Please restate every record below word for word and skip the pictures.

######

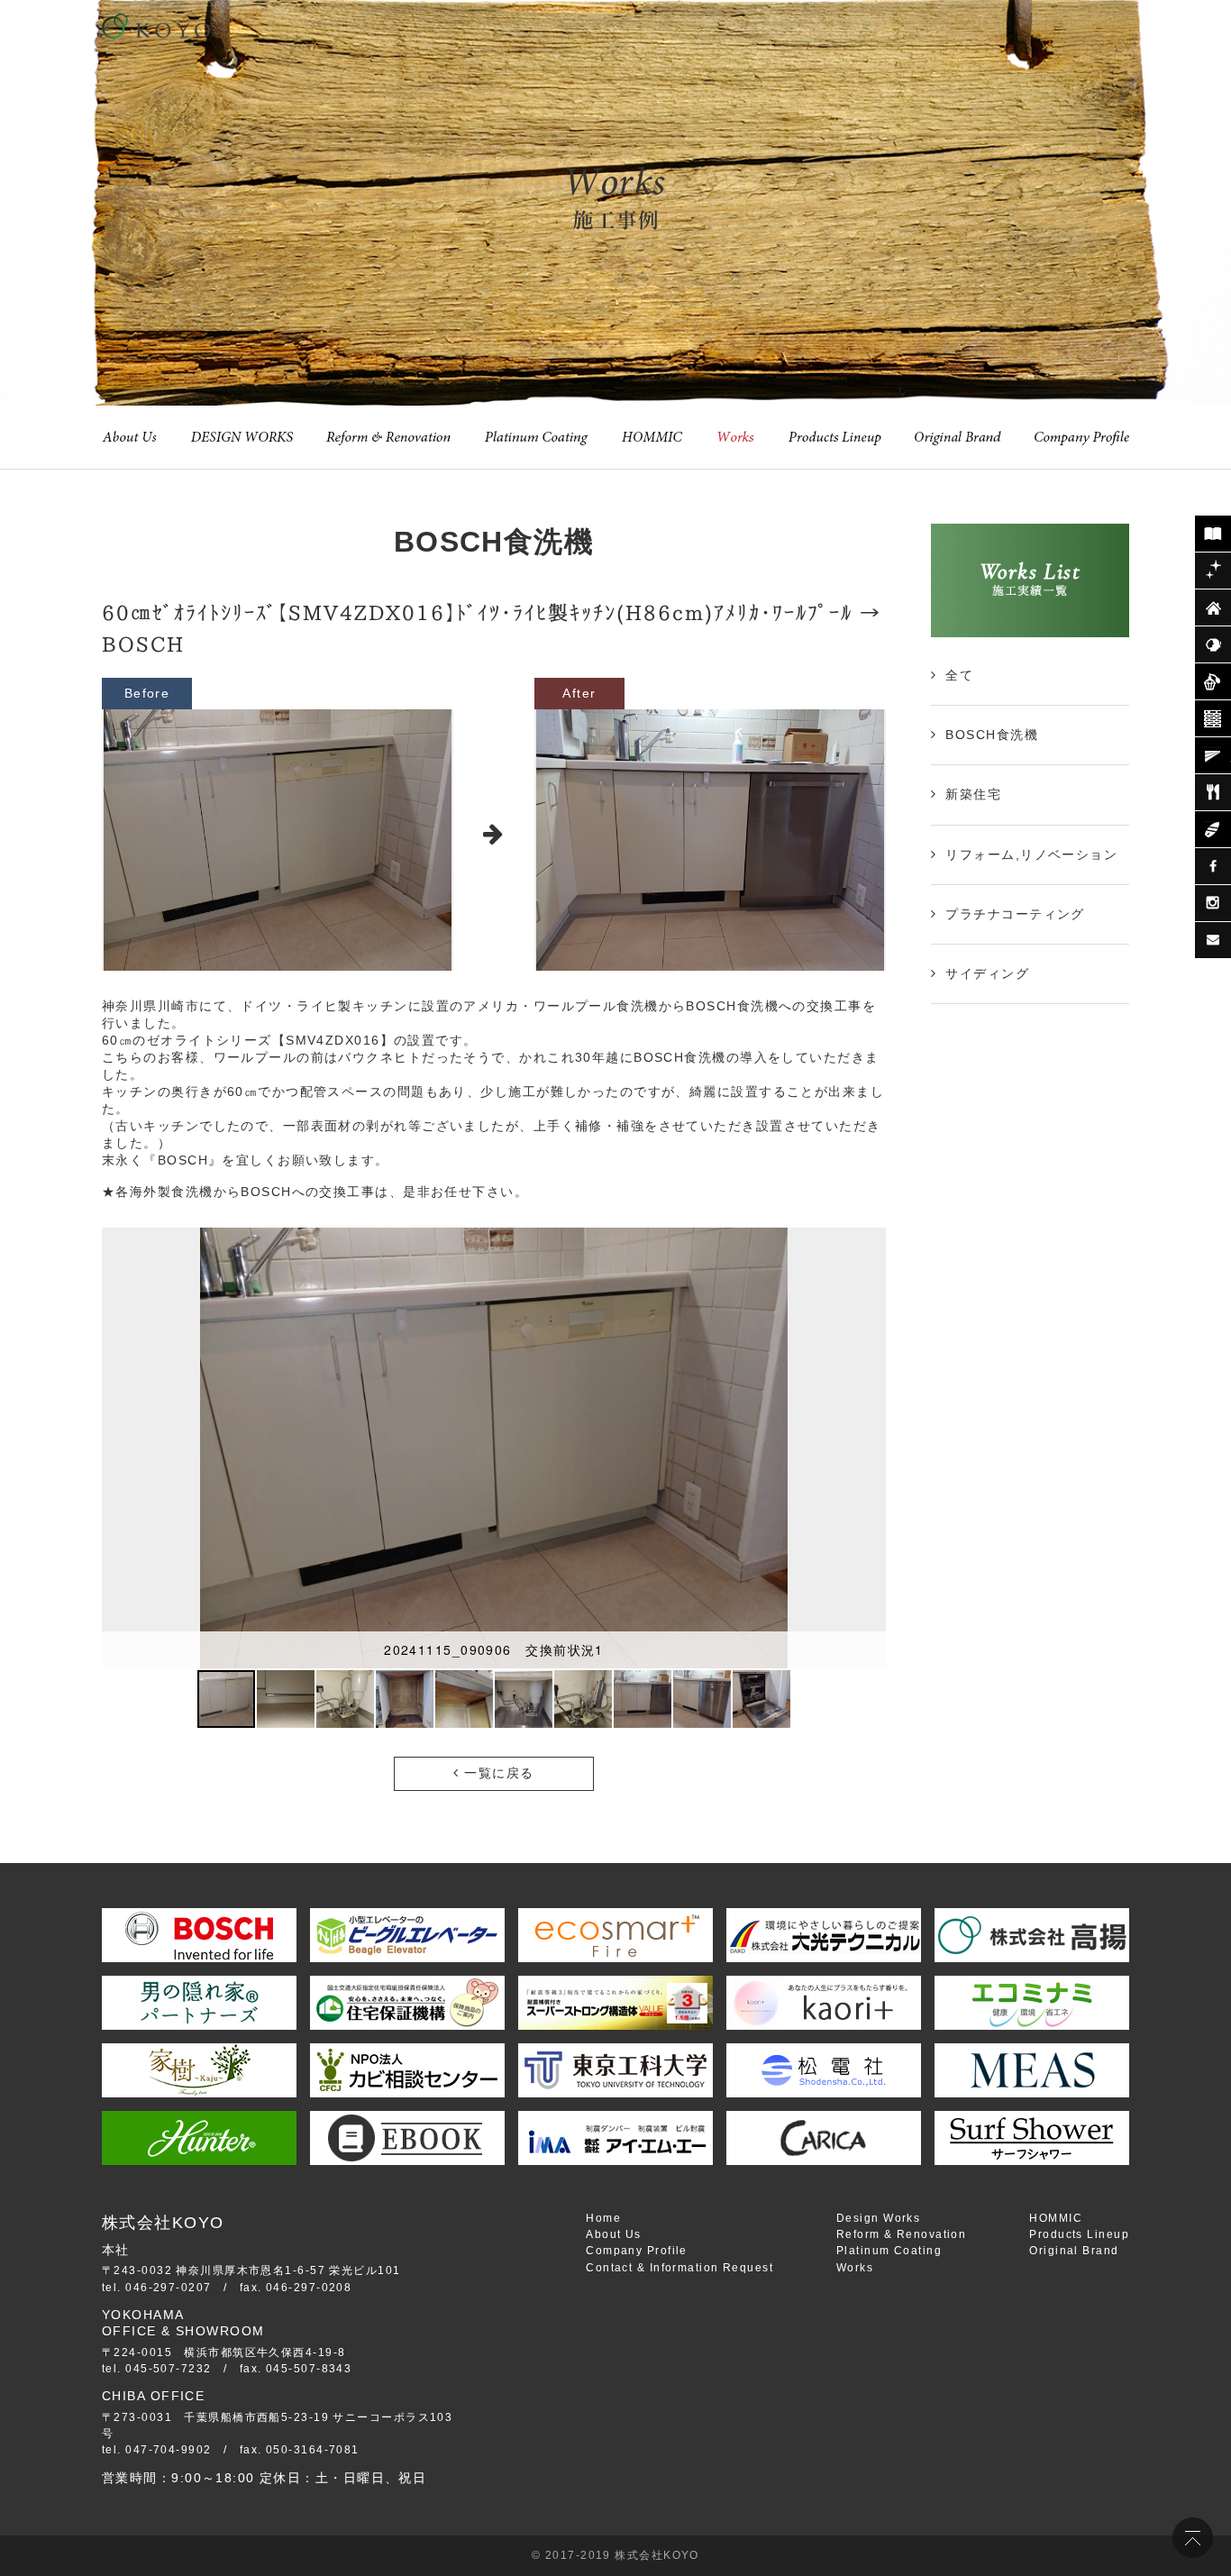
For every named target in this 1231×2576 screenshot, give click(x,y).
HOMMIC (1055, 2218)
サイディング (987, 973)
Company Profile (637, 2250)
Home (603, 2218)
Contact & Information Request (679, 2267)
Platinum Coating (889, 2250)
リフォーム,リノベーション (1031, 854)
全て (959, 675)
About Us (614, 2234)
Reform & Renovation (901, 2234)
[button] (869, 1448)
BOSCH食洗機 (991, 734)
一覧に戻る (497, 1773)
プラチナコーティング (1014, 914)
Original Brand (1073, 2250)
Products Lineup (1079, 2234)
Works (854, 2267)
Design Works (878, 2218)
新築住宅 (973, 794)
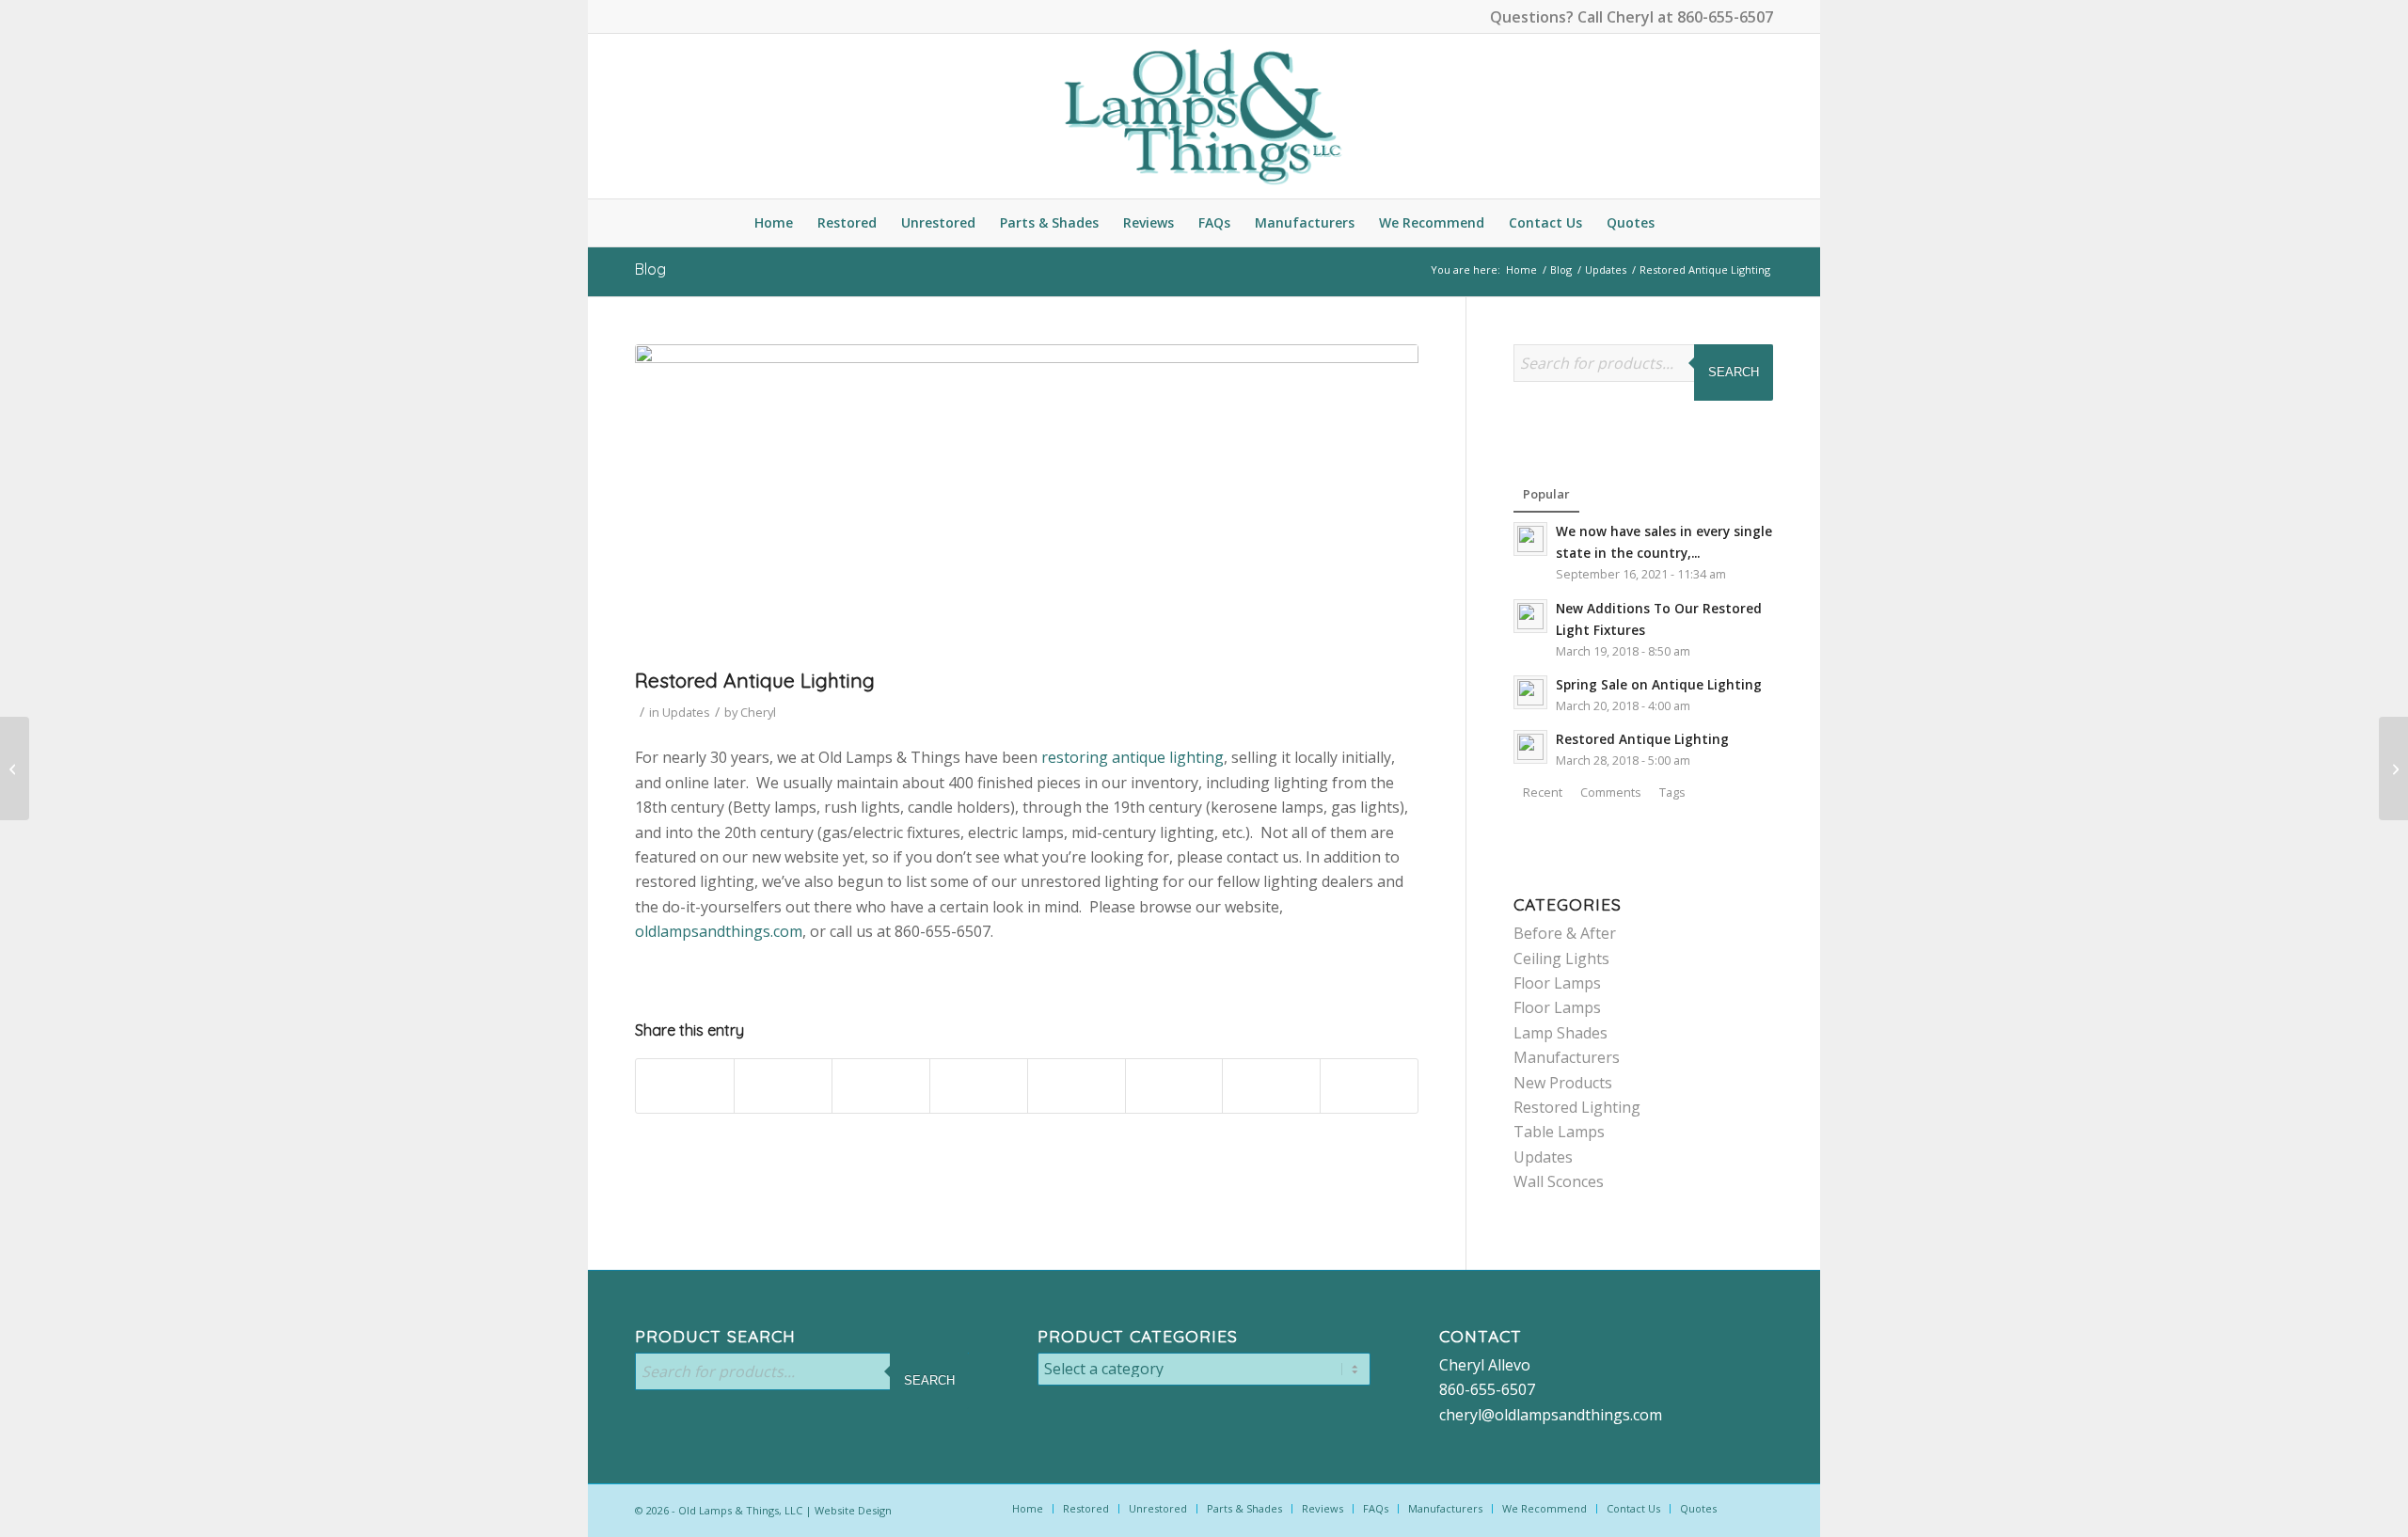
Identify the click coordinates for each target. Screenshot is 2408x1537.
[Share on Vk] (1174, 1086)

######

**Your response:**
For every named target in this 1231×2576 screenshot, give click(x,y).
HOMMIC (1055, 2218)
サイディング (987, 973)
Company Profile (637, 2250)
Home (603, 2218)
Contact & Information Request (679, 2267)
Platinum Coating (889, 2250)
リフォーム,リノベーション (1031, 854)
全て (959, 675)
About Us (614, 2234)
Reform & Renovation (901, 2234)
[button] (869, 1448)
BOSCH食洗機 (991, 734)
一覧に戻る (497, 1773)
プラチナコーティング (1014, 914)
Original Brand (1073, 2250)
Products Lineup (1079, 2234)
Works (854, 2267)
Design Works (878, 2218)
新築住宅 (973, 794)
Identify the click coordinates for each target. Screenshot is 2408x1537.
[Share on Vk] (1174, 1086)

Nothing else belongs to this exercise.